O pequeno paladino corre na direção da criatura, largando seu escudo e segurando a espada com ambas as mãos.
- JUSTIÇA FINAL!!!
Ele trespassa o demônio com sua espada e após um segundo de silêncio, a criatura explode em chamas vermelhas, sobrando apenas as cinzas.
O paladino então cai de joelhos, precisando se apoiar na espada para voltar a ficar de pé. Ele então olha para o espectro, que possui uma expressão horrorizada em seu rosto.
- Aeris, não é? - ele aponta um dedo para o antigo mago - Você é o próximo!
- Não… Eu falhei… Talvez… - o espectro balbucia - Floresta dos Antigos… Se eu pedir perdão… Ele pode me reviver… Segunda chance… Preciso ir para a Floresta dos Antigos!
O ser fantasmagórico então voa pela janela, disparando na direção leste.
Algumas horas depois, o grupo está sentando em uma mesa. O aesir trata dos ferimentos de cada um em silêncio.
- Você é o próximo? - diz o tailox rindo - Tu nem conseguiu se levantar sozinho!
- Olha quem fala - responde o levent - Se soubesse que iria se quebrar todo para imobilizar o monstro com a sua magia, teria pedido ao bárbaro.
- Falando nisso, que história foi aquela de ter matado um dragão? - pergunta o tailox, mais sério - Como fez?
- Impossível - diz o aesir - Não se “mata um dragão” assim tão fácil.
- Não foi você que disse “Sangra, logo, morre”? - diz a fira.
- É diferente - responde o aesir, que volta se focar nos ferimentos dos seus aliados, mas agora com uma expressão emburrada no rosto.
- Não, ele tem razão - diz o levent - Mas não fui eu sozinho. Tive ajuda de outras pessoas, um deles era o espírito de um antigo herói chamado Leoward Silverkin. Este, ainda por cima, era um celestial.
- Meu deus, onde foi isso? - pergunta o tailox.

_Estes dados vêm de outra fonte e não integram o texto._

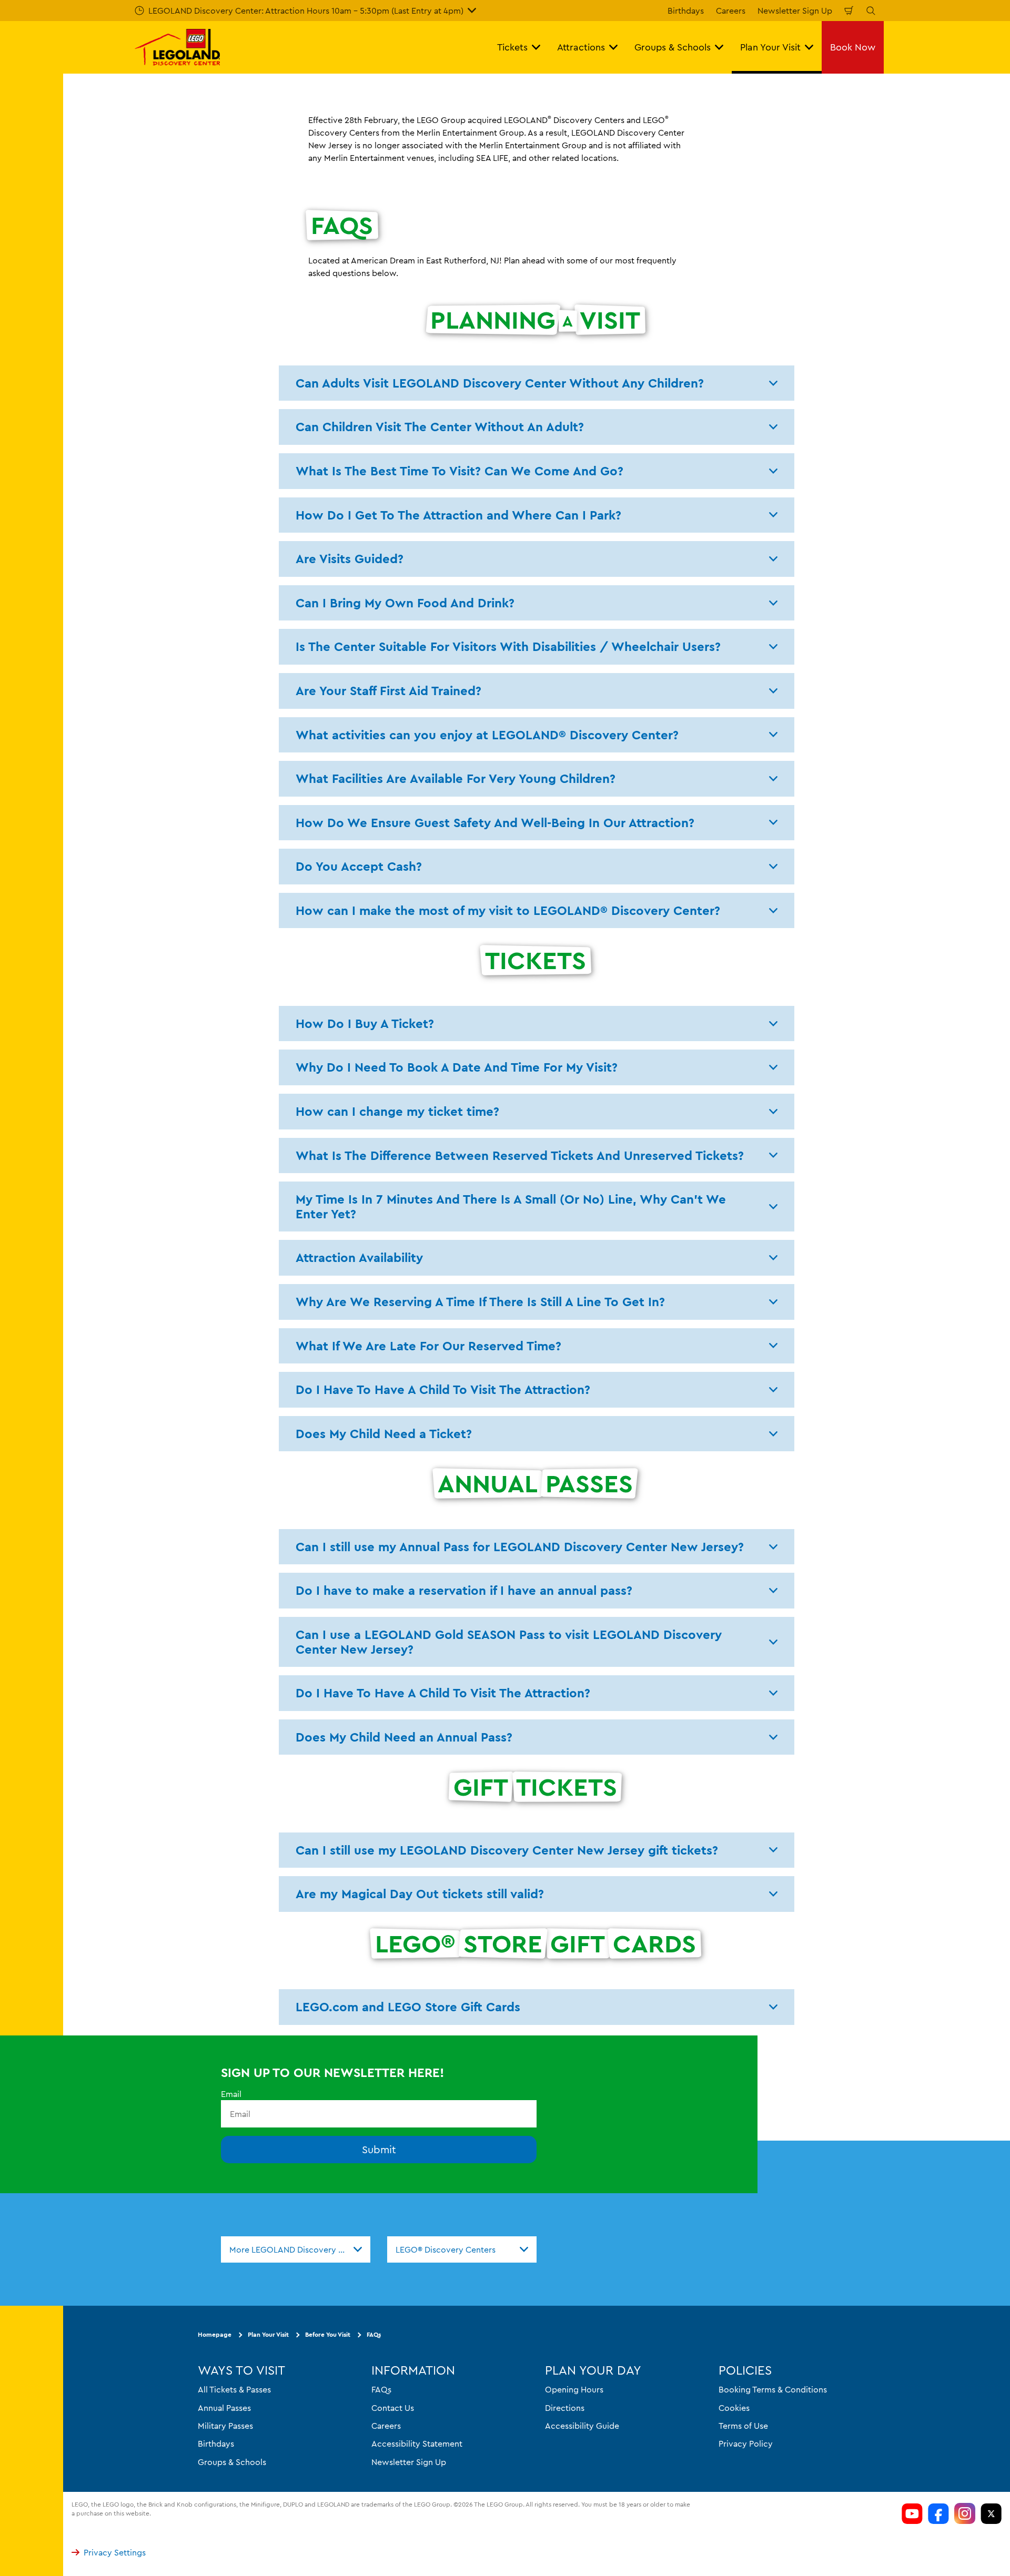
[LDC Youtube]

- Na Floresta dos Antigos, eu estava vindo de lá. Decidi que já era hora de ir para outro lugar, já que o problema já havia se resolvido e eu não queria me envolver com a tensão política da região.
- Tensão política?
- Nem me pergunte. Não sei, não quero saber e tenho… Ok, raiva eu não tenho, mas você pegou a ideia.
- Ah, pelo amor - diz a fira - Você tá mesmo comprando a história desse cara? Ele mal cabe na própria armadura.
- Paladinos nunca mentem - diz o tailox.
- Nem todos são assim, só os que seguem o código da honestidade - clarifica o levent.
- Você segue?
- Sim.
- Então você nunca mente!
- Como você sabe que ele não está mentindo sobre isso? - exclama a fira.
- Assim, ele acabou de destruir um demônio com uma espadada - lembra o tailox - Eu daria um crédito pro cara - após fazer seu ponto, o tailox se levanta e vai investigar o resto da torre.
- Enfim, mas parece que foi uma perda de tempo, já que vamos ter que voltar para a Floresta do Antigos mesmo - conclui o levent.
- Nós? - questiona a fira - Oí? Como assim?
- Ué, o espectro falou que ia para lá. Precisamos ir impedir seja lá o que ele esteja planejando.
- Por quê? Onde que isso é problema nosso?
- Eu vou - diz o aesir.
- Eu também, afinal, é o certo a se fazer - diz o tailox.
- Vocês só podem estar de brincadeira comigo - a fira diz colocando as mãos na cabeça.
- Você não precisa ir se não quiser - diz o paladino.
- Ei pessoal, saca só o que achei - o tailox diz, voltando carregando algumas coisas - Tem tipo, uns três pergaminhos de magia elemental. Além disso, tem essa caixa de jóias aqui.
A fira arregala os olhos e tenta pegar a caixa, mas o tailox dá um tapa em sua mão.
- Nananinanão - ele diz sorrindo de canto de boca - Eu achei, é meu.
- Que egoísmo! - ela fala enquanto esquenta o ar ao seu redor - É assim que um herói romântico agiria?
- Não, felizmente eu prefiro os anti-heróis. Te dou se vier caçar o fantasma com a gente.
- Isso é chantagem!
- Não, é uma negociação comercial. Todo mundo sai ganhando.
- Uhm, tá bem. Negócio fechado - ela para para pensar por um tempo e se vira para o aesir - Eu tô nessa pelo dinheiro. Os dois heróis estão nessa por idiotice. Você tá nessa pelo quê, oh grandão?
- Quero um favor de vocês dois - diz o aesir.
- O que seria? - pergunta o levent.
- Vocês vão me ajudar a matar um dragão.
Eles ficam em silêncio por um tempo, até que o levent cai na gargalhada.
- Por que não falou logo? - ele diz contendo o riso - Negócio fechado.
- Hum - o tailox sorri - Isso eu faço de graça.
- Ok, - diz abismada a fira - é oficial. Estou cercada por um bando malucos.